Angle of Repose - Wallace Stegner [73]
“So,” Oliver said, and pulled at her arm. But she held back for a moment, laying her ear to the wall, half convinced that the sound she had heard there was phantasmal, that this lonely boy with his loaded car was all there was, that her vision of busy little men swarming through the dark was the product of her overheated imagination. She was oppressed and made strangely afraid by the sight of the straining boy, and by the fact that he wore a face she recognized, and she wasn’t sure whether she wanted to hear the patient Morse of the drillers or whether she hoped to hear only the reassuring silence of stone.
Tak . . . the mountain said to her. Tak . . . tak . . . tak . . . tak. She let herself be led forward. Ahead, darkness opened to dim radiance; behind, dim radiance was swiftly overtaken by black. Shaken, dependent, nearly abject, she stumbled along thinking how for months Oliver had been surveying this honeycombed hell, how the black hole that so oppressed her was only one of dozens, a few hundred feet out of twenty-seven miles. And he knew it all, he had groped through all of it by candlelight, through parts of it scores of times. Down in this oppressive darkness and oppressive air he had stayed for fifteen, twenty, twenty-four hours at a stretch, while she sat in the cottage and felt how lonely she was. Even as she hopped and stumbled beside him, laughing a little at her own clumsiness, she felt gratitude for the big warm hand on her arm, and she knew an appalled pride in what he could do.
Then ahead the low roof lifted, the right hand wall opened into a roomlike vault, the sound of hammers came plainly through air instead of secretly through the rock. Across the opening, figures that had been bending to work on the face rose and turned; their candles stared. Behind them three fixed candles like the candles on an altar shone on a wall of living red.
While the men talked, stooping to follow something from low on one side to high on the other, looking over samples of rock that the captain picked out and handed them, Susan stood back out of the way. It seemed to her that the intent group were like priests at a ceremony. She did not try to understand what they were talking about, beyond her vague comprehension that the vein was not acting as it should, or going where it ought to, and that Mr. Kendall was ready to blame someone for something. Whether it was Oliver he blamed, she couldn’t tell, and she was too fascinated by the pictures they made, the gleams and reflections that came off planes and facets of rock, the way shadows swallowed whole corners and pockets of the labor, to worry about it now.
How living the faces were, and how eloquent the postures, of the miners who stood or sat waiting for the bosses to get through. What things the vagrant inadequate light did to a brown cheek, a mustache, the whiteness of teeth, the shine of eyes looking out their corners at her. It was like nothing she had ever drawn, a world away from the cider presses and sheepfolds and quiet lanes and farmyard scenes and pensive maidens of her published drawings, yet this scene, lurid and dimly fearful, spoke to her. She felt it as a painting of saints in a grotto, or drinkers in a dark Dutch cellar. The curve of a shovel had the pewterish gleam of a Ten Eyck tankard, the very buttons on overalls had life.
She made an effort to see the Mexican crew as the strengthless dead flocking around visitors who had just brought word of the living world, but they did not really suggest shades. If they had been tallow-faced Cornishmen they would have served that fancy better. These dark-skinned ones could not grow pale even underground; they might be buried but they were fiercely alive. She stood memorizing them, hoping to draw them later.

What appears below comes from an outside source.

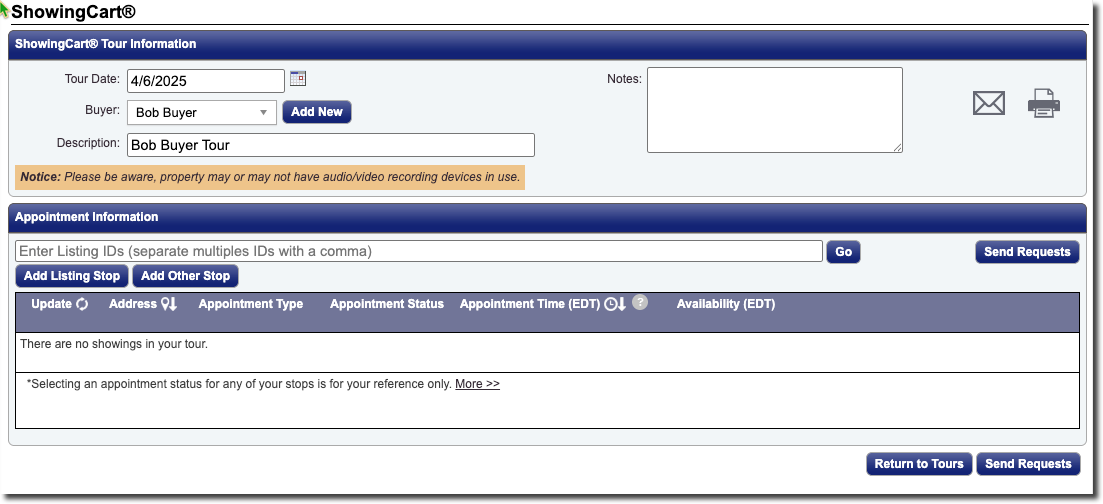The width and height of the screenshot is (1103, 504).
Task: Click Add Other Stop button
Action: 186,276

“Well, why didn’t you?” she heard Mr. Kendall say to the Mexican captain. “You should have come to Ward or me the minute you suspected it, instead of fooling around guessing. Now we won’t know till we shoot these holes. So let’s get ahead with it.”
The cluster of miners stirred, one or two squatting ones stood up, a standing one reached for the hammer he had leaned against the wall. Though their eyes had kept wandering to Susan, about as common a sight down that mine as a unicorn would have been, they had obviously kept their ears tuned to the bosses. It was clear to Susan that Kendall made them uneasy. She believed that if Oliver were examining that face, and made a decision, and gave an order, they would have moved no less promptly, but with more relaxation in their muscles, and perhaps with words in their mouths, or jokes, or humorous complaints. For Mr. Kendall they said nothing, but they moved very promptly.